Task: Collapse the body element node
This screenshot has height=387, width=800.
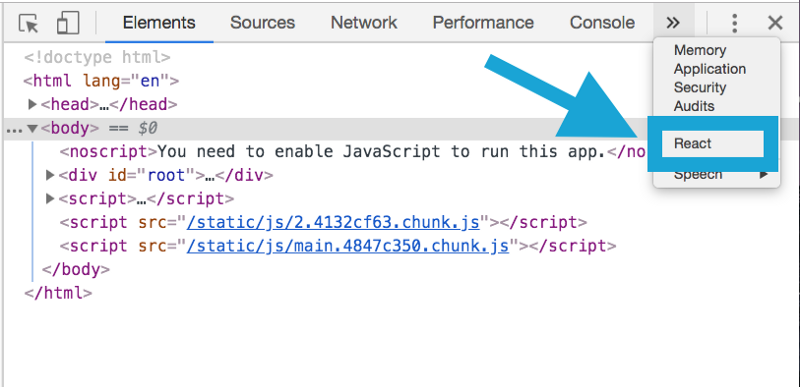Action: pyautogui.click(x=33, y=128)
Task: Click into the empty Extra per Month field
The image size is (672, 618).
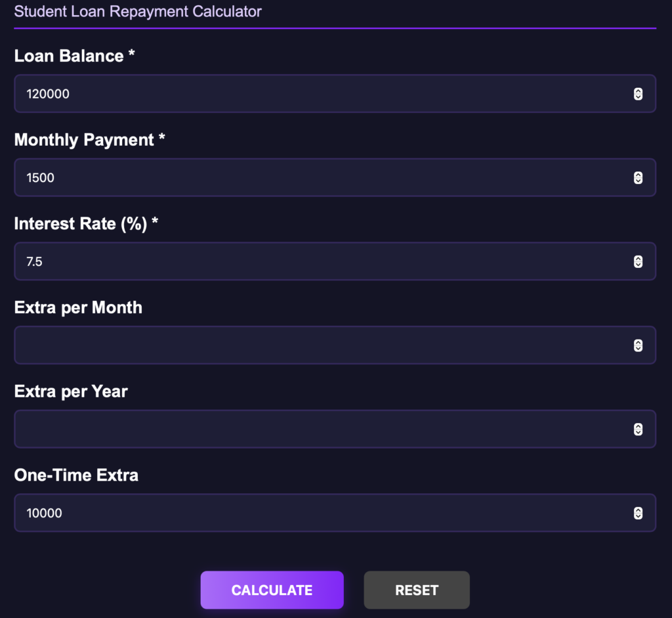Action: tap(322, 345)
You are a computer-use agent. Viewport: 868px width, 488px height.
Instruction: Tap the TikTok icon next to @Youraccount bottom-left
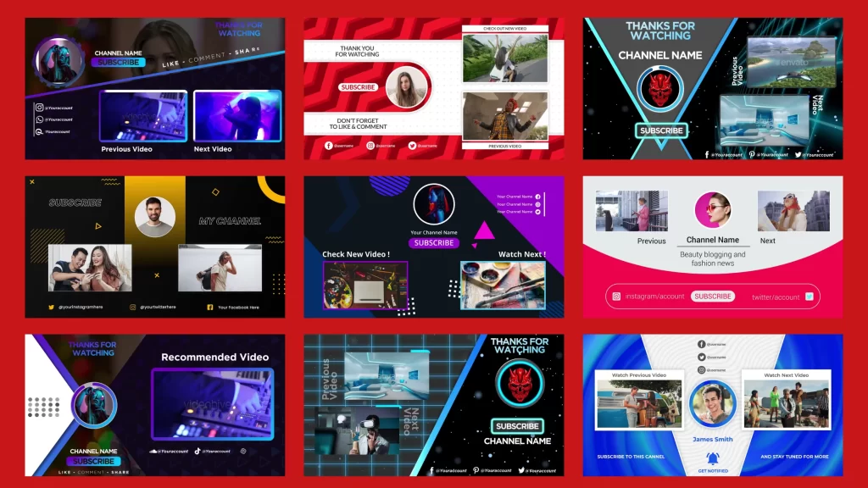click(196, 452)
________________________
## [Work required]
From the material given, work out how many lines hold the string "Task"; state that number and nothing further.

## [Solution to this exercise]
2